This I say with full confidence. No amount of factual education on the subject of addiction would have prevented my progressive decline into impairment. In fact, I knew a lot about addiction. I had a whole section in my home library on the topic. I built my denials on top of every page. I was thoroughly convinced that none of it applied to me. Denial is the insidious nature of addiction.

What, then, do we do about nurses like me? How shall we keep the public safe from nurses like me? My suggestion is that, as with other practices that result in errors and patient harm, we talk about it. We communicate. We suspect. We tell. We discourse. We have a duty to raise awareness and learn to recognize and intervene.

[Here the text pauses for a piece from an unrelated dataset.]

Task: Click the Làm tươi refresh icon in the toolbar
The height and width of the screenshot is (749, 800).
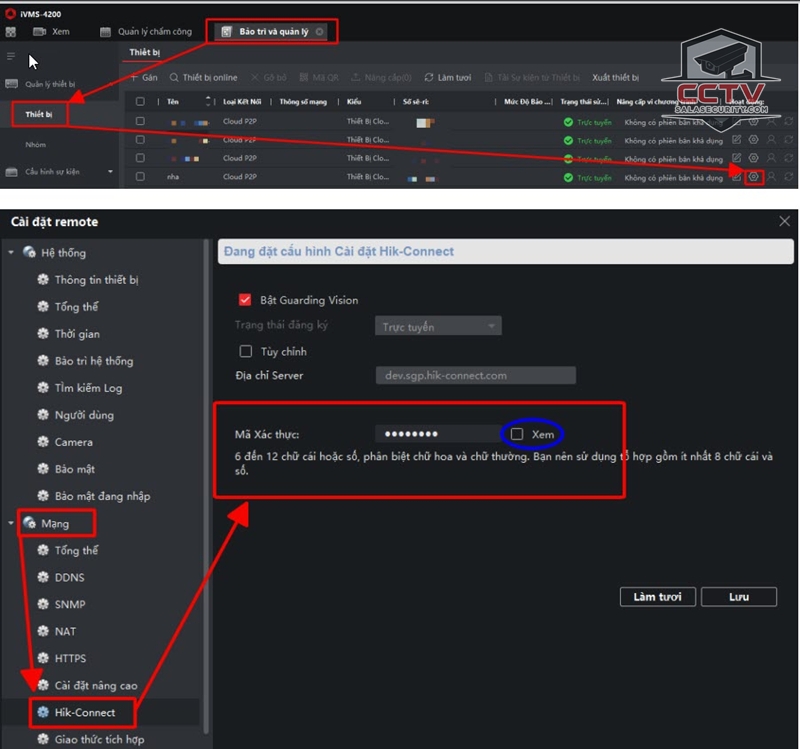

“Why isn’t this happening?” you might ask. Well, part of the answer is this. In many states, diversion programs are offered as an alternative to discipline or revocation of licensure. As an enticement into the longer, more rigorous and comprehensive diversion programs, graduates are guaranteed confidentiality in exchange for their voluntary compliance (except for their worksite monitors and hospital administration, and except in the case of relapse). Perhaps this practice should be reconsidered. Maybe addicted nurses in recovery have an obligation to speak out…be examples of hope…serve as warnings to those at risk

My February 11th represented only one incidence of my being impaired at work. I was impaired to some degree every day for months. There were signs. One day, a month or two before the day that finally ended my downward spiral, I approached my ED director and asked for a ride home. I told her I was not ok to work. I used the word “impaired.” I provided an explanation… that I had had a change in medications and was having difficulty adjusting. I got the ride. There were never any questions.

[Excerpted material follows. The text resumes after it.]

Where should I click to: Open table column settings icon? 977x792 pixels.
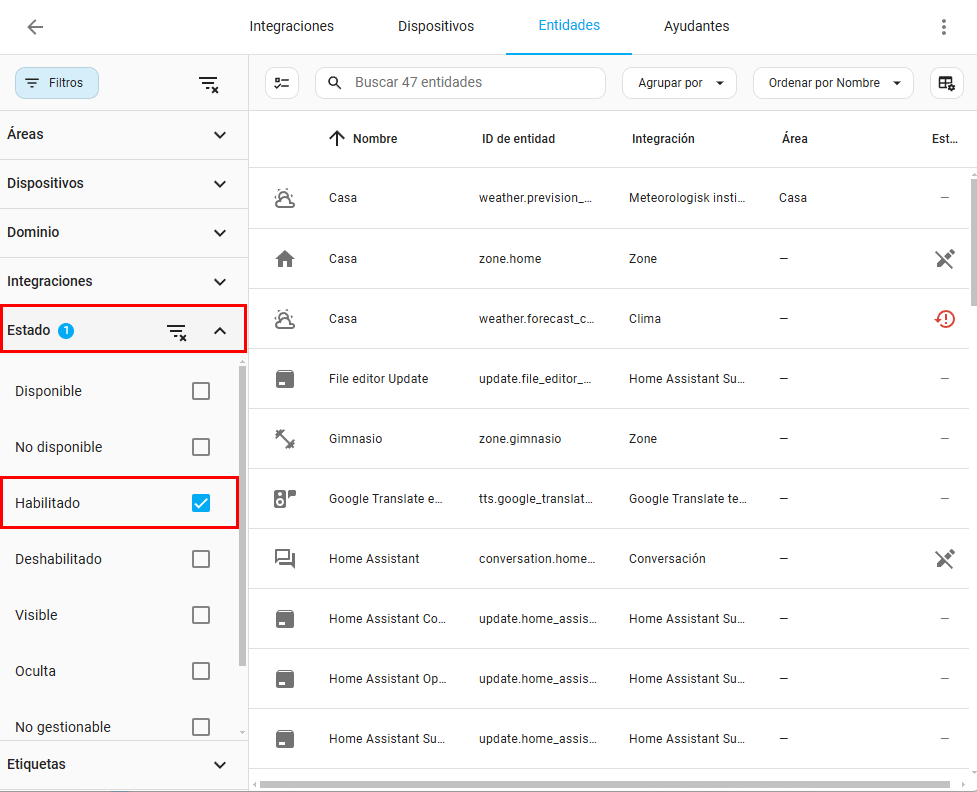click(946, 83)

I even took pills in front of people. Was I daring them to ask? Was I hoping to be caught? I really can’t say. It just never happened. I was a great nurse. I worked hard, took the difficult patients, knew my stuff. I had a BSN, was bilingual, and had 10 years of experience. It would not have been easy to call me on my impairment. And no one did until February 11th 2005. My charge nurse saved my life, and potentially the lives of the patients I would have cared for that day. I am so very grateful for his act of courage and kindness…and his words… “Honey, I can’t let you work like this.”